▶ Problem statement
Return every line of the material below that contains the word "perform", treating uppercase and lowercase as distinct.

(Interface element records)
........
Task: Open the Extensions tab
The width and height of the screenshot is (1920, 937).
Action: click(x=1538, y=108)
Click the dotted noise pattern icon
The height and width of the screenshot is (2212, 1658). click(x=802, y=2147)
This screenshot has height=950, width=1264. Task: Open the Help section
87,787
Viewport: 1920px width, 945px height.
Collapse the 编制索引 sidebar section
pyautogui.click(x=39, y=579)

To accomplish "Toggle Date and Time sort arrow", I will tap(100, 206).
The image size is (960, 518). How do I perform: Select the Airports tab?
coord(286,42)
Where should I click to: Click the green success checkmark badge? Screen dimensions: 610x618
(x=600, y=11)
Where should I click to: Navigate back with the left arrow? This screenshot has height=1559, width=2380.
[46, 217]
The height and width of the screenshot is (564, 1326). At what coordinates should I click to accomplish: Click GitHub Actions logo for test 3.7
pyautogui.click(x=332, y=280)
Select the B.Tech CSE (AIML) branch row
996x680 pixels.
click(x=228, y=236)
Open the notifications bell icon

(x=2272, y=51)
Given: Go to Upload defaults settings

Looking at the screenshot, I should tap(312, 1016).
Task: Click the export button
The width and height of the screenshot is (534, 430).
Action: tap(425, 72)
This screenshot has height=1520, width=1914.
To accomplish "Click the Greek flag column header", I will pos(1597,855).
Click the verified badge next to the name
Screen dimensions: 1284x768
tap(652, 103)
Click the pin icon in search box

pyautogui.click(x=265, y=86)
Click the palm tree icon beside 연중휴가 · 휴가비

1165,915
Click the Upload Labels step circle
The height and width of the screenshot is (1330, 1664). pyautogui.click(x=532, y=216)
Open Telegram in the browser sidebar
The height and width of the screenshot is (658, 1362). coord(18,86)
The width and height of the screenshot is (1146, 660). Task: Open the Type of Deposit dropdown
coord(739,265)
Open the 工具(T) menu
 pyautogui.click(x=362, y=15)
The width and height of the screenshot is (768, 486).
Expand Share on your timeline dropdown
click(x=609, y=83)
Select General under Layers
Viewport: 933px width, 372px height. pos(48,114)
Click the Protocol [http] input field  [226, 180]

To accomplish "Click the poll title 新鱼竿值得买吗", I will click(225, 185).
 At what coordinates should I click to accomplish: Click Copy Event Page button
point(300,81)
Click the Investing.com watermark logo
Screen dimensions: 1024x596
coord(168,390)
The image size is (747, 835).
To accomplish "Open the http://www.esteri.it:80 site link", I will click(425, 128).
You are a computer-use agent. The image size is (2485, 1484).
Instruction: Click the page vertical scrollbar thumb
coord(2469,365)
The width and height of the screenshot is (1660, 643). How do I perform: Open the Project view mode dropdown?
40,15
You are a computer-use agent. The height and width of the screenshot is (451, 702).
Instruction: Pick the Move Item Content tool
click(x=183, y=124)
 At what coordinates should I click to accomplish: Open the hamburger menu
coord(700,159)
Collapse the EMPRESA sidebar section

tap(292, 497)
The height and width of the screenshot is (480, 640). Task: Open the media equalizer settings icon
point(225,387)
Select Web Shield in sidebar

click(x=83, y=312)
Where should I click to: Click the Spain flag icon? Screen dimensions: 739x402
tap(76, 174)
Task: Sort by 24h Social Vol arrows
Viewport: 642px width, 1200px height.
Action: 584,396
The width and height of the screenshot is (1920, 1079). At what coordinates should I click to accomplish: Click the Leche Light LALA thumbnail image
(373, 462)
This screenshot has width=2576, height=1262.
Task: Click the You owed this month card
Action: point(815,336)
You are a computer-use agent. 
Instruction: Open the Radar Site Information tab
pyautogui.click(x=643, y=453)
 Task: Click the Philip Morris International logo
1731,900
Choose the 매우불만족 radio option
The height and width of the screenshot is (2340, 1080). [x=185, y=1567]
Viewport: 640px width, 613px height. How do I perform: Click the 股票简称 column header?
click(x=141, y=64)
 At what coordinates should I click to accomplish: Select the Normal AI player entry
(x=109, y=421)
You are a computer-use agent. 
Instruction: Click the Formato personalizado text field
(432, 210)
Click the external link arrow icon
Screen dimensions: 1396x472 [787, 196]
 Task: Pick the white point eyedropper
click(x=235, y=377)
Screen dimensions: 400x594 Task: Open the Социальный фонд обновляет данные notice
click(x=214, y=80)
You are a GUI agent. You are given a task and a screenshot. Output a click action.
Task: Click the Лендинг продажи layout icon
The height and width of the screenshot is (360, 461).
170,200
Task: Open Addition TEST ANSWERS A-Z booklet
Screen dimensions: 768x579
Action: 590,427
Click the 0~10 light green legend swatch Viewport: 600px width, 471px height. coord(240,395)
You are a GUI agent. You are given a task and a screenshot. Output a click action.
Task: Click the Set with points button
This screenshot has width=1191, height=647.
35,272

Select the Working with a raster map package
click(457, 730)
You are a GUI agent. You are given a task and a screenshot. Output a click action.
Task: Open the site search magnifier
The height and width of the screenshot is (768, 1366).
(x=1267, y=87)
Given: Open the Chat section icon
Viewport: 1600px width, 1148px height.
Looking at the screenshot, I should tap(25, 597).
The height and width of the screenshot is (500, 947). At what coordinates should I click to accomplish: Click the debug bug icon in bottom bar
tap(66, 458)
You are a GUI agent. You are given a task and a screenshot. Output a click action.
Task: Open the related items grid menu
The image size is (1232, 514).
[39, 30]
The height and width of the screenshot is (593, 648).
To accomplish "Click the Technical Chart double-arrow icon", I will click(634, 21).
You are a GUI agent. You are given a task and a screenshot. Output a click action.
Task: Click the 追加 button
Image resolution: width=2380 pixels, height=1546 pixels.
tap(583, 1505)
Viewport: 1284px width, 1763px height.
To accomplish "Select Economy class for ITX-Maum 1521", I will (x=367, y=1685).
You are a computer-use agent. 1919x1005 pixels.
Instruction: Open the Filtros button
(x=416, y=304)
........
▶ Output of the exercise
The image size is (960, 518). How do I perform: Select the Airports tab?
The width and height of the screenshot is (1660, 643). How do I perform: Open the Project view mode dropdown?
Viewport: 640px width, 613px height. How do I perform: Click the 股票简称 column header?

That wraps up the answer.